Previously I blogged about an experiment which used the time it takes people to make decisions to try and elucidate something about the underlying mechanisms of information processing (Stafford, Ingram & Gurney, 2011) . This post is about the companion paper to that experiment, reporting some computational modelling inspired by the experiment (Stafford & Gurney, 2011).
The experiment contained a surprising result, or at least a result that I claim should surprise some decision theorists. We has asked people to make a simple judgement – to name out loud the ink colour of a word stimulus, the famous Stroop Task (Stroop, 1935).
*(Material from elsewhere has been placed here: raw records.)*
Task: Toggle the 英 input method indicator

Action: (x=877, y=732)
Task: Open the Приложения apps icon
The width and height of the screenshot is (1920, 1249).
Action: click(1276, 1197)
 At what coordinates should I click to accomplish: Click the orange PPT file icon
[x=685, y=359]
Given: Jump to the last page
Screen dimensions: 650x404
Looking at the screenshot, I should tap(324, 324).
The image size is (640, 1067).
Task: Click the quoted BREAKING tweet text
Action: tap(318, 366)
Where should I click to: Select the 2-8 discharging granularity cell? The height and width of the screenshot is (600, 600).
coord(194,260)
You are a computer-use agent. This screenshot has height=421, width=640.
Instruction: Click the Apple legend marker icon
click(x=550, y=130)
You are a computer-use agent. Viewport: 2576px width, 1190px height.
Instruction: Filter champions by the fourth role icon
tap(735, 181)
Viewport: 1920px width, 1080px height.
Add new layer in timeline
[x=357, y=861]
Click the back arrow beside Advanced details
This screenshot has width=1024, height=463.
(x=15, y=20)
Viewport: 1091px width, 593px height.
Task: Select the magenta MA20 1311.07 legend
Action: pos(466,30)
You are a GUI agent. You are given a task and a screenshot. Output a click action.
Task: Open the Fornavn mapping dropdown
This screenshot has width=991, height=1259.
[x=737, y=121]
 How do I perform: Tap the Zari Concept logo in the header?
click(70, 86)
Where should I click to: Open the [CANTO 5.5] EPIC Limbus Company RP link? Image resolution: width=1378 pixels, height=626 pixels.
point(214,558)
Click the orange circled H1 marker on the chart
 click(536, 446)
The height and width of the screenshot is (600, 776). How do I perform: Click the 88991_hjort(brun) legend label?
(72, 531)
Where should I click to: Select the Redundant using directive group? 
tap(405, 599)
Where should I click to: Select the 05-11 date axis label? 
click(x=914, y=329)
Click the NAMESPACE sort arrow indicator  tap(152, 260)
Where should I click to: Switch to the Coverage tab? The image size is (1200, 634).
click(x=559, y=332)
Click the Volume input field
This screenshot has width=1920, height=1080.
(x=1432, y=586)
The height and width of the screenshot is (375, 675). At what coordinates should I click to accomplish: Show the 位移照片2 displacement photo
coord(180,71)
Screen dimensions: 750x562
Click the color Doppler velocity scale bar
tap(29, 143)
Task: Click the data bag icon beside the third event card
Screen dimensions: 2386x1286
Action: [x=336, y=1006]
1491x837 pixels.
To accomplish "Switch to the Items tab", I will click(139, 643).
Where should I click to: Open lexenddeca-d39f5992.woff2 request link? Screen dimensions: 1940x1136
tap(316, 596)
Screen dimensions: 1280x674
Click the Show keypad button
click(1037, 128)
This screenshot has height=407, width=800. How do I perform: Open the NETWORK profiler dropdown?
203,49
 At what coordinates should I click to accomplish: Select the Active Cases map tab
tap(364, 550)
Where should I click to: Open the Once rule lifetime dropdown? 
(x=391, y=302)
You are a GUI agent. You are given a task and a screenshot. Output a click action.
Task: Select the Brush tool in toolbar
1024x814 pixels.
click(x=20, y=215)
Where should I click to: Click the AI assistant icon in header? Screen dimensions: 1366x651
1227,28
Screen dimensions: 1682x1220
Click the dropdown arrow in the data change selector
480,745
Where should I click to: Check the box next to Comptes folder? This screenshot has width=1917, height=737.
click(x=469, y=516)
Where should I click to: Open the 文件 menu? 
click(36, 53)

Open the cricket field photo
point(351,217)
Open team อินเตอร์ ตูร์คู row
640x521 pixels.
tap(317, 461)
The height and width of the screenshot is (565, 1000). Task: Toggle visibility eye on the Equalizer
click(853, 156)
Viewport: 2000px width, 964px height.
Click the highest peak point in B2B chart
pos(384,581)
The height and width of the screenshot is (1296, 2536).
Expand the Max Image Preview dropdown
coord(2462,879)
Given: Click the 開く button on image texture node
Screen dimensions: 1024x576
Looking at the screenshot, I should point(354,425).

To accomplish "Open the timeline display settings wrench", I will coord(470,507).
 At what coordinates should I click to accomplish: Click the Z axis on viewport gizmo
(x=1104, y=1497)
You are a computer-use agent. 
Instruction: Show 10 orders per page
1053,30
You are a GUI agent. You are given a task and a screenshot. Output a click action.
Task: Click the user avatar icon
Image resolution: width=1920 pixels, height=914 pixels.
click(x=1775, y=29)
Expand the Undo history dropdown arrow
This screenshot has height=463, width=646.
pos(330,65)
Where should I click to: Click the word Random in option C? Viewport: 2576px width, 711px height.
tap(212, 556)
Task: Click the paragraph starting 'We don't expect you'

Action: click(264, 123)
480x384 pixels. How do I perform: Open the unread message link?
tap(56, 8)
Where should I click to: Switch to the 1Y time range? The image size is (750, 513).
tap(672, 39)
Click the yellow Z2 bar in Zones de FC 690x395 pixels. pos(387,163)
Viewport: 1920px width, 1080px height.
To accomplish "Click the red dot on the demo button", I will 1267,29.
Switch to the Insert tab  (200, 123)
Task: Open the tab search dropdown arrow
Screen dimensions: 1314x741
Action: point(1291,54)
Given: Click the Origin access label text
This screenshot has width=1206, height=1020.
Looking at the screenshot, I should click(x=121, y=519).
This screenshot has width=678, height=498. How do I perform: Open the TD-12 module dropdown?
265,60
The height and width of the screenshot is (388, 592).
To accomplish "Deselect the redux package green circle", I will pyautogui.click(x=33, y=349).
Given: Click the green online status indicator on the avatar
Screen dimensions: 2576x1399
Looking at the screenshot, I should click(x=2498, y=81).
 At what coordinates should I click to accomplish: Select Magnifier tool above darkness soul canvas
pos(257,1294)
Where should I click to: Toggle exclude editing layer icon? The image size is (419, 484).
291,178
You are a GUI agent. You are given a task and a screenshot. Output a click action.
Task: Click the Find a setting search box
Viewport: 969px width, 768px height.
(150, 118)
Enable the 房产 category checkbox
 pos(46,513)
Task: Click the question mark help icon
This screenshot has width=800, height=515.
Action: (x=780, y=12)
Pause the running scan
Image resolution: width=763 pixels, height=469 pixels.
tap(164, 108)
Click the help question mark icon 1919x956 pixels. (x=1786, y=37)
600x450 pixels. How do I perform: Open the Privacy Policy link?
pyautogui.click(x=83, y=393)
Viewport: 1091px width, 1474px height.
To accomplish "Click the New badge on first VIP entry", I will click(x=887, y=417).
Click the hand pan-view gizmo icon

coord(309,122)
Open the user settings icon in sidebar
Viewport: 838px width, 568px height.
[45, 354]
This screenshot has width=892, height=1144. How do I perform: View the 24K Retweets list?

We found that two factors which affected the decision time had independent effects – the size of the effect of each factors was not effected by the other factor. (The factors were the strength of the colour, in terms of how pale vs deep it was, and how the word was related to the colour, matching it, contradicting it or being irrelevant). This type of result is known as “additive factors” (because they add independently of each other. On a graph of results this looks like parallel lines).
There’s a long tradition in psychology of making an inference from this pattern of experimental results to saying something about the underlying information processing that must be going on. Known as the additive factors methodology (Donders, 1868–1869/1969; Sternberg, 1998), the logic is this: if we systematically vary two things about a decision and they have independent effects on response times, then the two things are operating on separate loci in the decision making architecture – thus proving that there are separate loci in the decision making architecture. Therefore, we can use experiments which measure only outcomes – the time it takes to respond – to ask questions about cognitive architecture; i.e. questions about how information is transformed and combined as it travels between input and output.
The problem with this approach is that it commits a logical fallacy. True separate information processing modules can produce additive factors in response data (A -> B), but that doesn’t mean that additive factors in response time data imply separate information processing modules (B -> A). My work involved taking a widely used model of information processing in the Stroop task (Cohen et al, 1990) and altering it so it contained discrete processing stages, or not. This allowed me to simulate response times in a situation where I knew for certain the architecture – because I’d built the information processing system. The result was surprising. Yes, a system of discrete stages could generate the pattern of data I’d observed experimentally and reported in Stafford, Ingram & Gurney (2011), but so could a single stage system in which all information was continuously processed in parallel, with no discrete information processing modules. Even stranger, both of these kind of systems could be made to produce either additive or non-additive factors without changing their underlying architecture.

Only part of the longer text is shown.